Teach history as it truly was

Teach history as it truly was Hannah Sheehy-Skeffington

We’ve been marking the centenary of women’s suffrage – when women over 30 in Ireland and Britain were entitled to vote for the first time, in 1918 (and women over 21 were entitled to stand for election.) An enlightened advance indeed: less well-known, or well-publicised, is the fact that the Pope of the time, Benedict XV, fully supported votes for women.

The occasion has been marked by measuring other advances for women over the past hundred years, in education, law, politics and professional opportunities – welcome progress indeed. I’m delighted to know that my grand-daughters will have many advantages that I never enjoyed. I’m thrilled to know that they excel at Maths, and they are being taught Maths properly – as so often, in the past, girls were not.

Yet the past is often misread, or seen with an over-simplified  lens of today. One of the advances that Irish political women have been celebrating since in the 1918 centenary, is ‘reproductive rights’ – by which is intended a range of birth control facilities, from abortion to assisted conception like IVF.

Set against sepia pictures of Constance Markievicz, Kathleen Clarke, Margaret Pearse and Hannah Sheehy-Skeffington [pictured], it really is a misrepresentation of the Cumann na mBan women of a hundred years ago.

There are more pictures in the archives of Cumann na mBan at prayer than there are demanding birth control, since of the latter there are precisely none.

It is very unlikely that many of the 1918 Irish feminists would have supported this idea. Markievicz was in many ways a social conservative and spoke out repeatedly against divorce. Her close friend and ally, Mary MacSwiney thought birth control was a wicked plot to reduce the Irish population and bring immorality to Ireland. Kathleen Clarke was a Catholic mother of five who wrote in her autobiography that her grandmother’s greatest legacy was the family rosary tradition.

And the Pearse women were deep adherents of the traditional Christian morality of the time.

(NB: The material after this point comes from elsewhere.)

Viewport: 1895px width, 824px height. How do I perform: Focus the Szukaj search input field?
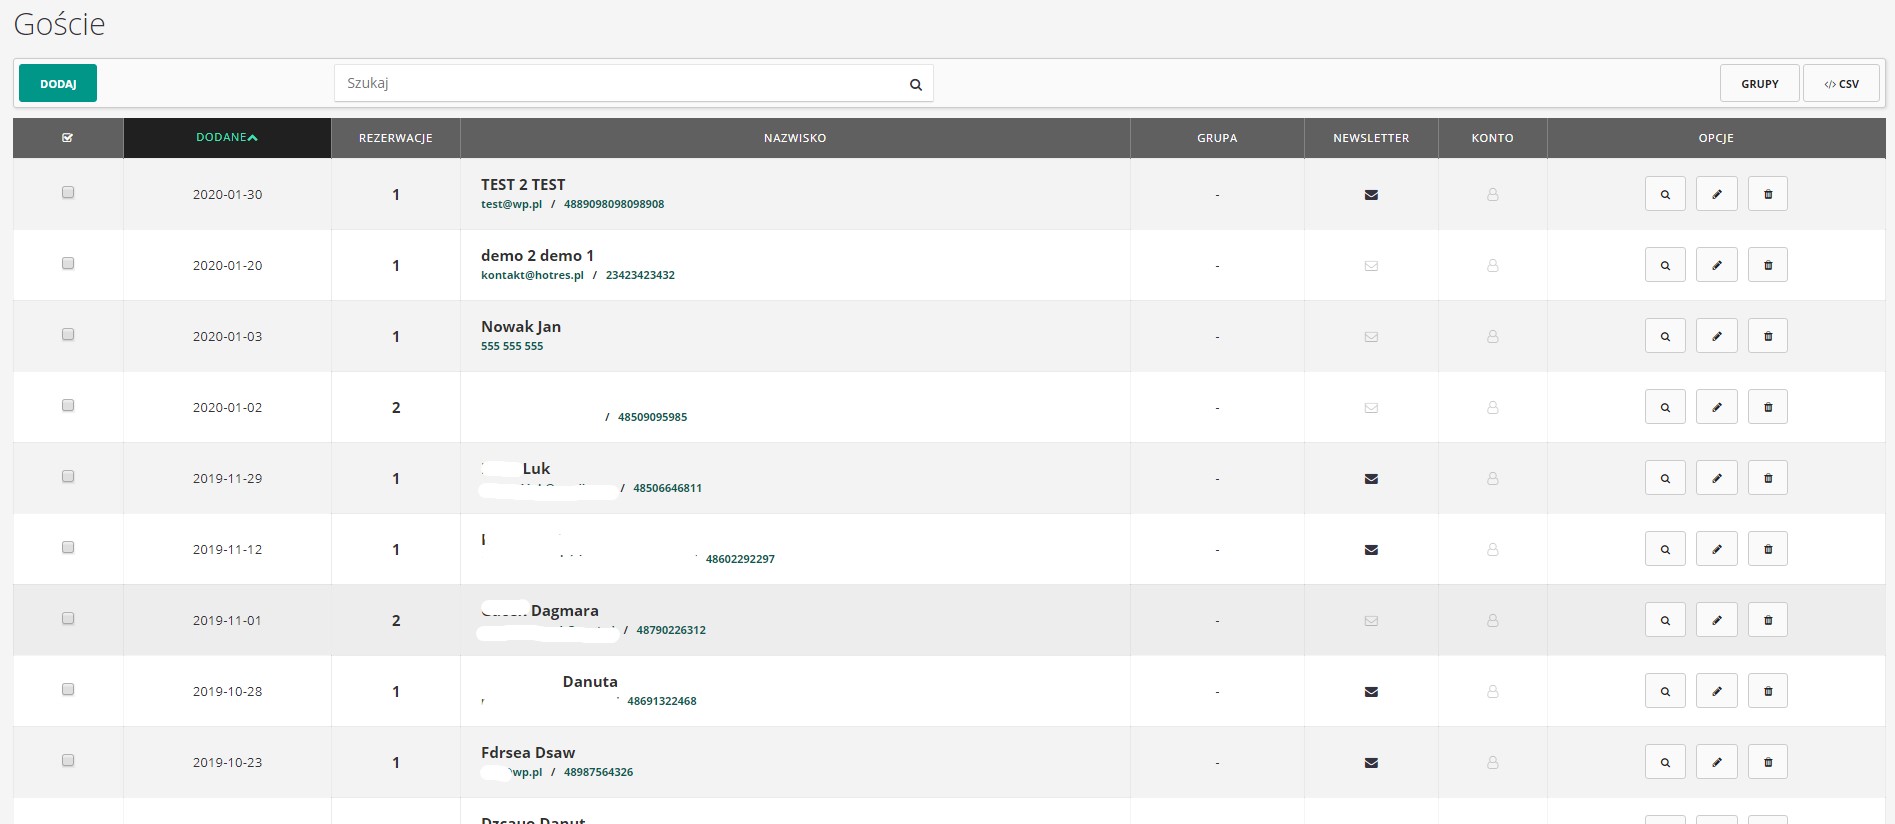point(620,84)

Birth control was not a Suffragette cause, even in Britain. The campaign originated with the sexologists like Havelock Ellis and then the eugenicist and ‘race purity’ campaigner Marie Stopes.


Of course things changed over the 20th Century, and a greater focus on maternal health did bring fertility control into the picture.  Pope Pius XII became aware of issues of maternal health. Too much and too frequent childbearing and its impact on mothers – and infants too – did need to be addressed and women’s movements certainly did so.

However, it is false to imply that ‘reproductive rights’ were part of the feminist agenda of 100 years ago.

Whether there is any such thing as a ‘right’ in the whole field of human reproduction is another question: if there were such a ‘right’ I should be able to demand a pregnancy right now, in my 70s. But I doubt that even the most audacious human rights lawyer would guarantee to deliver such a right.


If a newborn baby’s dead body is found on a beach, what that indicates to me is that there may still not be enough publicity informing young women in a crisis pregnancy that there is somewhere they can go for confidential help and support. This is especially necessary in cases where a very young girl only realises what’s happening at a late stage in the pregnancy. Whatever the facts behind this case, it’s a tragedy.



Asked to nominate her ‘person of the year’, a listener to the Ryan Tubridy morning radio show gave the accolade to her local parish priest, whom she called Fr John. He was a wonderful pastor, she said, and looked after all his parishioners so well. Everyone appreciated him. Describing this good cleric, she said: “He doesn’t preach.”

I understood what the lady was saying, because of the context: Fr John didn’t scold or reprimand people or nag at them to be virtuous. He led by kindness. Yet it gave me pause for thought, and I reflected on how, in the past, a priest might be praised for doing just that – preaching.

Back in the day, my mother and her pals used to flock to the sermons of the famous Jesuit, Fr Martin D’Arcy – he died in 1976 – who would come from Oxford to preach at University Church, St Stephen’s Green, Dublin.

They flocked precisely because he was such a renowned preacher. (He also came to be associated with writers like Evelyn Waugh and Dorothy L. Sayers.)  His sermons were, apparently, electrifying. He was also known as a “philosopher of love”.

Times and styles change. A priest today is almost certainly more likely to be appreciated for being a caring pastor than for an eloquent performance in the pulpit.